Backing from investors

The self-effacing Swede also managed to persuade investors to support his vision, raising a €65 million venture fund to fund early stage projects, and in 2002 setting up Karolinska Development, a fund that has raised around €100 million to support a hand-picked portfolio of 40 companies spun out from ten Nordic universities. Wigzell continued as chairman of Karolinska Development after standing down as President of the Karolinska Institute in 2004.

In the midst of global financial chaos and the flight from risk, Karolinska Development has just closed a new funding round, raising SEK 147 million (around €13.25 million), securing its investment programme for a further two years. Though companies in the portfolio have reached Phase I and Phase II clinical trials and are now what Wigzell terms “semi-mature”, he admits he is, “still selling dreams”.

“I feel 2010 will be the crucial year in terms of outcomes,” he says.

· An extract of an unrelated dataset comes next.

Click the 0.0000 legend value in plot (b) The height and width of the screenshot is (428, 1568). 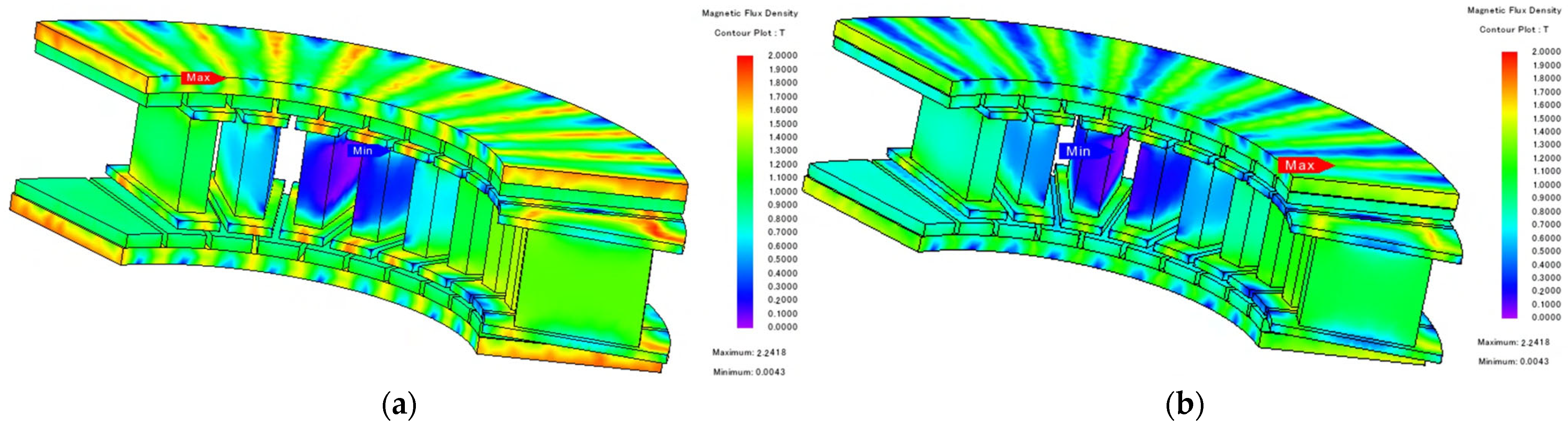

Another of Wigzell’s dreams is Stockholm Bioscience. This will be the science and business park element of a €5 billion project tying together the university campuses of the Karolinska, the Royal Institute of Technology and Stockholm University with the Karolinska University Hospital. He started lobbying for the vision in 1999 and it was five years before the agreement was reached to buy the land. Work has now started but the project will not be completed until 2016–17.

Three spurs to innovation

For Wigzell, the imperative to translate medical research into products is three-pronged: to improve healthcare; to make scientific careers more interesting and rewarding; and to provide a return for public spending on science.

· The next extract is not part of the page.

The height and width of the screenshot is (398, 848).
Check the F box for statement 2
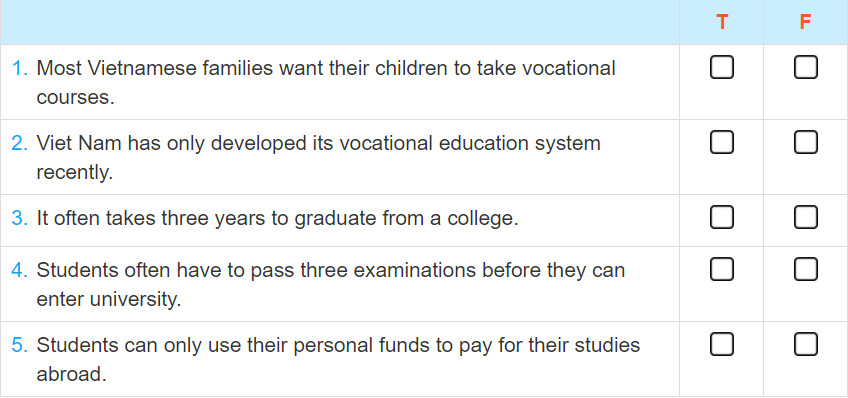click(x=806, y=143)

“It’s a very logical thing if you work in research. I’m in the medical field: since what we are doing is supported by society – in anticipation that it will help to ameliorate disease – it would be grossly unethical for a place [like the Karolinska] not to try and translate [research] into better treatments.”

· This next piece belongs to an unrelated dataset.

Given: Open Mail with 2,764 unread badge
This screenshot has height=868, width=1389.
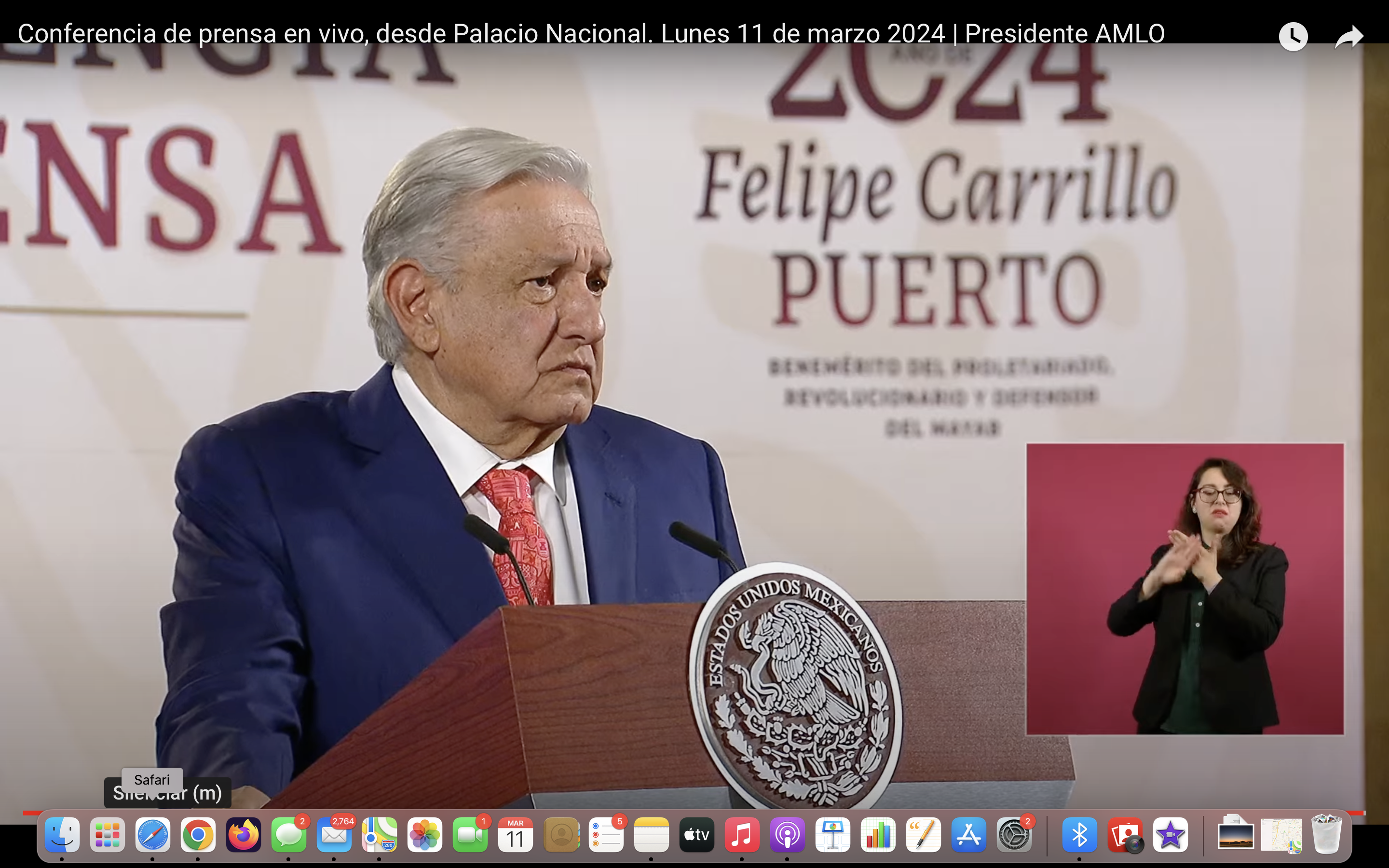Looking at the screenshot, I should 334,835.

While this translation can happen through small-scale academic trials, for new treatments to get to all those that need them, there has to be commercial involvement by industry.

“Another part of the inspiration for the Karolinska Institute is that it also makes a career structure for scientists beyond the two conventional strands of bench research and pedagogy,” says Wigzell.

And there is a further benefit in that attempting to translate research forces scientists to think about the relevance of what they are doing, and explain it to non-specialists. “Scientists are required to step down from the ivory tower,” Wigzell says.

The need for scientists to communicate their work is a broader passion for Wigzell, who in the past has used the theatre to relate aspects of science to a lay audience. “Over 12 years the show was always sold out,” Wigzell recalls, adding that some of his colleagues and professors at the Karolinska thought his participation was inappropriate.

And it would be hard to find fault with Wigzell’s stellar academic record, which stretches from being named Norway’s Young Scientist of the Year in 1974 to receiving an honorary doctorate from the Feinstein Institute in New York last year.

As professor of immunology since 1981 and author of over 700 scientific papers, Wigzell has benefited from public spending on research and has always defended basic research staunchly, both for its curiousity value and for the potential longer-term commercial rewards. “It’s an additional joy for me that technology transfer demonstrates the value of basic science, with no reduction in academic freedom.”

This, says Wigzell, “is the best defence there is for basic science. If it never led to anything that improved the life of citizens, who would ever invest in it?

For most, turning basic science into products requires a touch of alchemy. But for Wigzell technology transfer can be a precise art. “Many universities in Europe and the US may fail [in tech transfer], but that is because they are not professionalised in doing it.”

Still, he acknowledges it is “very complicated” establishing a sustainable company. In particular, the changing business models and objectives of the pharmaceutical industry make it hard to groom start-ups and set them on their course.

“Right now it’s chaos. But the thing to remember is that the most successful companies come from the top science. And you need fantastic scientific expertise to be part of any venture.”